**Your objective**
Please restate word for word the line holding "This screenshot has width=606, height=472." and every following line through the end of the entries.

**Entries shown**
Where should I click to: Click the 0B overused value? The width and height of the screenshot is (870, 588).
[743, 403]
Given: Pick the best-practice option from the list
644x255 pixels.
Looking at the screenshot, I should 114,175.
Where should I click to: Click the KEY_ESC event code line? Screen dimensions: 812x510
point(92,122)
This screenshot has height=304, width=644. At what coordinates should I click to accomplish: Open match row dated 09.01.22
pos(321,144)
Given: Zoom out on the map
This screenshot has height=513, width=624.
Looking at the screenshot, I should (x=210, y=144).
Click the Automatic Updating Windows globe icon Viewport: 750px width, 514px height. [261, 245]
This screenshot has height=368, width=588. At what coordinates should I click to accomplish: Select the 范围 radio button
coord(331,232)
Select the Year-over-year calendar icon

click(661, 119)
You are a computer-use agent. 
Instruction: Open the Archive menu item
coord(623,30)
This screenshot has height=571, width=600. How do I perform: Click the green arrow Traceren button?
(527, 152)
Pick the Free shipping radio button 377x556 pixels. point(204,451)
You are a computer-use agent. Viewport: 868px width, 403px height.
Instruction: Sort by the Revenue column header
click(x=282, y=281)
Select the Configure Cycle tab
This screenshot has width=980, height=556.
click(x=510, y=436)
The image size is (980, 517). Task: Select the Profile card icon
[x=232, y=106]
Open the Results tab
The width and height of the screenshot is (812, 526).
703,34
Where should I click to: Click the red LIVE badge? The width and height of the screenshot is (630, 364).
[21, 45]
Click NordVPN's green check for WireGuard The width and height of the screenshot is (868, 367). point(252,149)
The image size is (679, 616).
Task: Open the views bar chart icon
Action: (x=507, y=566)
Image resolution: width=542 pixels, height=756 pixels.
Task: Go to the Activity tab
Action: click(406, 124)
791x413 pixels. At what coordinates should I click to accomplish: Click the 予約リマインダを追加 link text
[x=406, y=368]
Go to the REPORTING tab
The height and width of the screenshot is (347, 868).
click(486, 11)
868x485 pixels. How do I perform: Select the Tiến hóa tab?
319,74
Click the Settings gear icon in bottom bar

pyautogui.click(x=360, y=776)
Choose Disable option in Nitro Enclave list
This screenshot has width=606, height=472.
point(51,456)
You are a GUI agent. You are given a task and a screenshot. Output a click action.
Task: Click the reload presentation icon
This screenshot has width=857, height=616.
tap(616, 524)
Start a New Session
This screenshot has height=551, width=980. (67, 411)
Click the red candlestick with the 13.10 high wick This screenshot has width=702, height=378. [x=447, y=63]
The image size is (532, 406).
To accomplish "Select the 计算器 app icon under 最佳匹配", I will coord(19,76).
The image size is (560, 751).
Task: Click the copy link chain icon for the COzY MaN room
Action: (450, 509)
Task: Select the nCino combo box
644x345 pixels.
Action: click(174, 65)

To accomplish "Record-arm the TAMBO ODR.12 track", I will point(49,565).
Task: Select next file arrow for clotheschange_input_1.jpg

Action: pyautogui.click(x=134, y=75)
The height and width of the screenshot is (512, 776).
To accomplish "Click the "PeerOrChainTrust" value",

**Response for this exercise**
This screenshot has width=606, height=472.
point(51,456)
You are a GUI agent. You are given a task and a screenshot. Output a click action.
Task: Click the reload presentation icon
This screenshot has width=857, height=616.
tap(616, 524)
Start a New Session
This screenshot has height=551, width=980. (67, 411)
Click the red candlestick with the 13.10 high wick This screenshot has width=702, height=378. [x=447, y=63]
The image size is (532, 406).
To accomplish "Select the 计算器 app icon under 最佳匹配", I will coord(19,76).
The image size is (560, 751).
Task: Click the copy link chain icon for the COzY MaN room
Action: (450, 509)
Task: Select the nCino combo box
644x345 pixels.
Action: click(174, 65)

To accomplish "Record-arm the TAMBO ODR.12 track", I will point(49,565).
Task: Select next file arrow for clotheschange_input_1.jpg

Action: pyautogui.click(x=134, y=75)
The height and width of the screenshot is (512, 776).
To accomplish "Click the "PeerOrChainTrust" value",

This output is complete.